→ **YOUR TASK**
All lines from the one including "Blessures et Prévention (32, 2415)" to the bottom of the entries below should be repeated exactly, both ends kept.

→ **EXERCISE INPUT**
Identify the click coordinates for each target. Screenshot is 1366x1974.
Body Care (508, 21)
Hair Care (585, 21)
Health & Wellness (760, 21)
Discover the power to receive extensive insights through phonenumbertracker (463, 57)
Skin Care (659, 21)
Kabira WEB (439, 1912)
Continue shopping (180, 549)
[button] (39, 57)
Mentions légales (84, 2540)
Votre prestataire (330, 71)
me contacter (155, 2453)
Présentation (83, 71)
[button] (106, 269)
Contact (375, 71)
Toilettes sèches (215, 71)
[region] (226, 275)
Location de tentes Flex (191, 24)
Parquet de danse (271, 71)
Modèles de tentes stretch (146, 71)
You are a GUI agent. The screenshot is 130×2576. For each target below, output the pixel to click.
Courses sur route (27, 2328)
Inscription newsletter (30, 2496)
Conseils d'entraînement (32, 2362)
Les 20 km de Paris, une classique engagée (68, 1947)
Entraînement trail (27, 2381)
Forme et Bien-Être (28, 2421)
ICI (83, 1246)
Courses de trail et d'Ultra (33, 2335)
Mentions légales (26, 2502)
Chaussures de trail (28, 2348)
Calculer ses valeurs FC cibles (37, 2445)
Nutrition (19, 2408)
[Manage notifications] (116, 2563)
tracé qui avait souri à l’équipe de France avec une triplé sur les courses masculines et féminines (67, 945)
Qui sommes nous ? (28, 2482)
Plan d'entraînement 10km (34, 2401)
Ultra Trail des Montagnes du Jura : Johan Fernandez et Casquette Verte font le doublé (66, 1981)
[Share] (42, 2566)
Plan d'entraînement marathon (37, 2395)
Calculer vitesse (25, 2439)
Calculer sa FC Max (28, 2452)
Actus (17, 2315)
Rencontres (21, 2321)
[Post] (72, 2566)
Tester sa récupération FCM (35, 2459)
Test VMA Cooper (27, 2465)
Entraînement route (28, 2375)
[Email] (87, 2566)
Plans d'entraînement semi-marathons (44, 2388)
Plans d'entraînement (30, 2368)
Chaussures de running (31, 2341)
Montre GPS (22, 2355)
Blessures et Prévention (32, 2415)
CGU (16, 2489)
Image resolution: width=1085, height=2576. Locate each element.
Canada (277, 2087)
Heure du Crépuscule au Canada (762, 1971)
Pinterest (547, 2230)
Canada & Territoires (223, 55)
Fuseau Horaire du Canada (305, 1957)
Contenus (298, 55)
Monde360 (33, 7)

→ **SOLUTION**
Blessures et Prévention (32, 2415)
CGU (16, 2489)
Image resolution: width=1085, height=2576. Locate each element.
Canada (277, 2087)
Heure du Crépuscule au Canada (762, 1971)
Pinterest (547, 2230)
Canada & Territoires (223, 55)
Fuseau Horaire du Canada (305, 1957)
Contenus (298, 55)
Monde360 (33, 7)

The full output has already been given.